Stored records:
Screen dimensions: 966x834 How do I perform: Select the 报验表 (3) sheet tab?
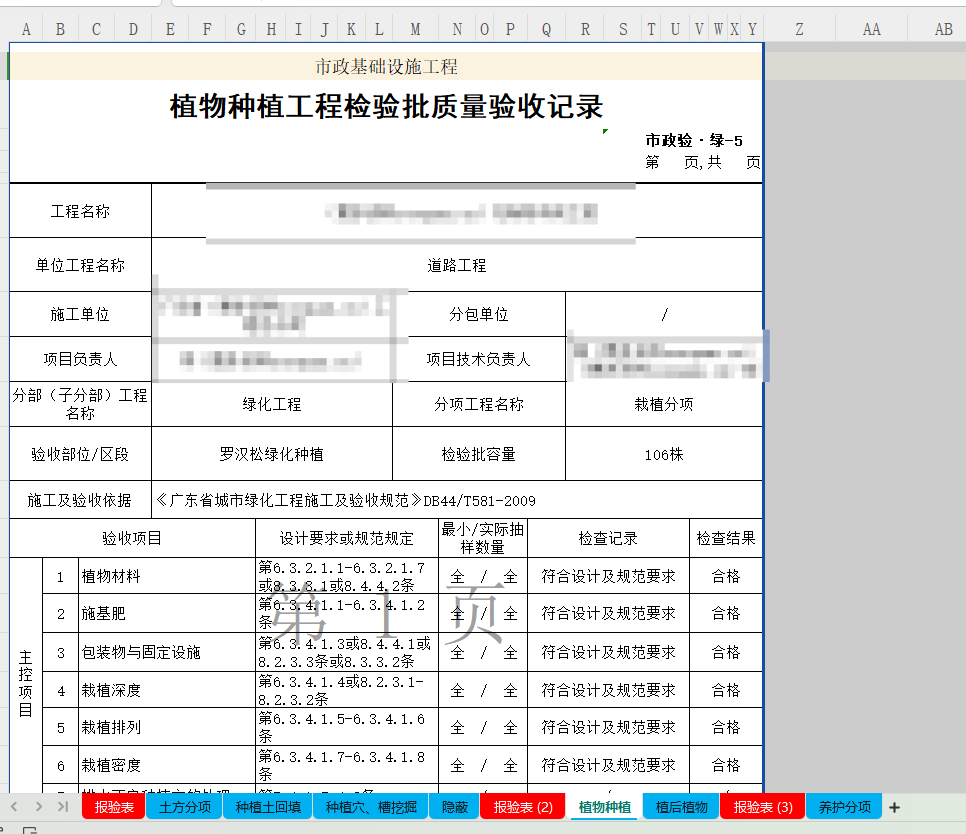pos(762,807)
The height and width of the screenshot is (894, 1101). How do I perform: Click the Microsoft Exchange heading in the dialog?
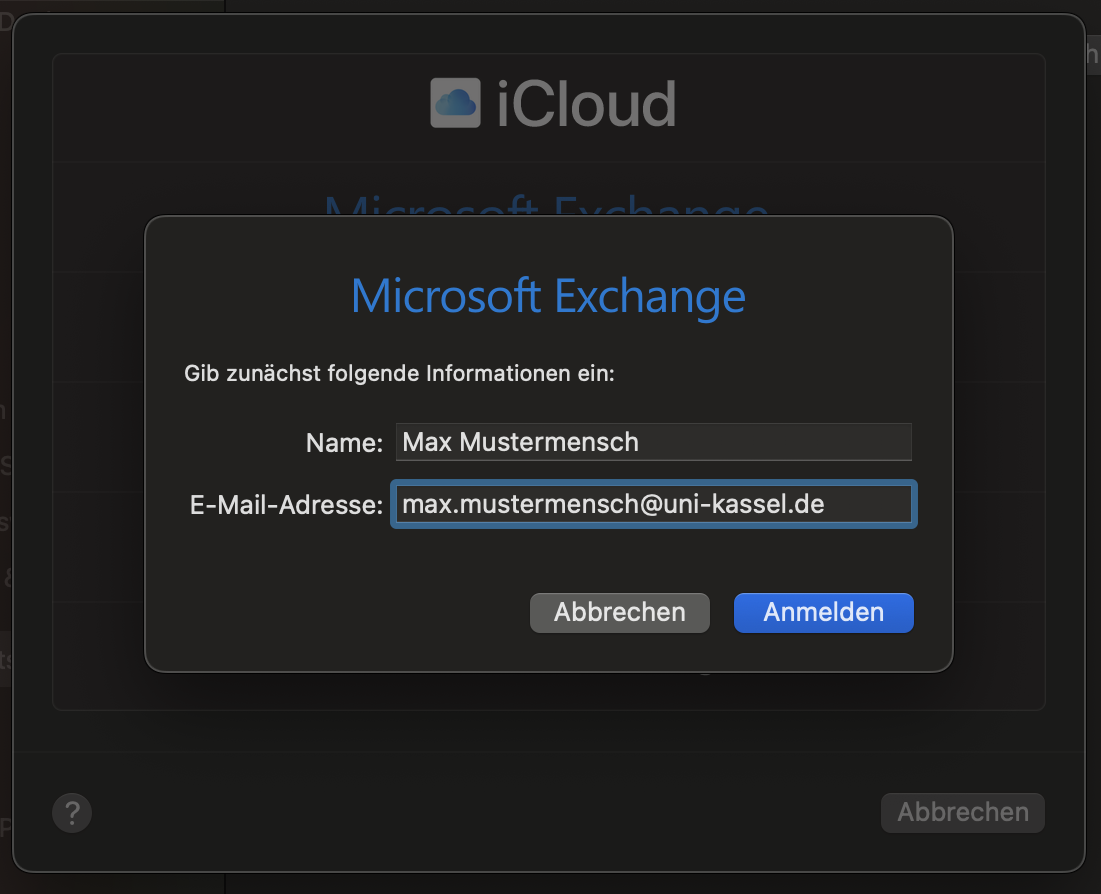[x=548, y=296]
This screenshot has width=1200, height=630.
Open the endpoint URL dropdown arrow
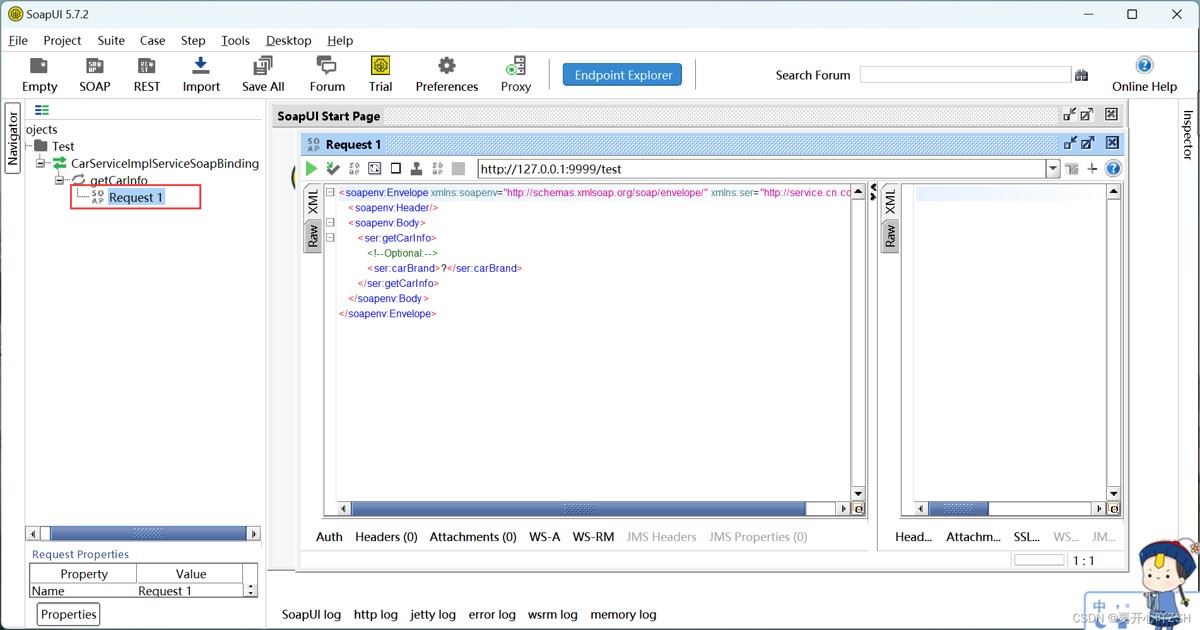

--- Directions for this task ---
Repeat every entry above exactly; images stay out of the copy.

--- Result of the exercise ---
Screen dimensions: 966x834 How do I perform: Select the 报验表 (3) sheet tab?
pos(762,807)
The height and width of the screenshot is (894, 1101). How do I perform: Click the Microsoft Exchange heading in the dialog?
[x=548, y=296]
This screenshot has width=1200, height=630.
Open the endpoint URL dropdown arrow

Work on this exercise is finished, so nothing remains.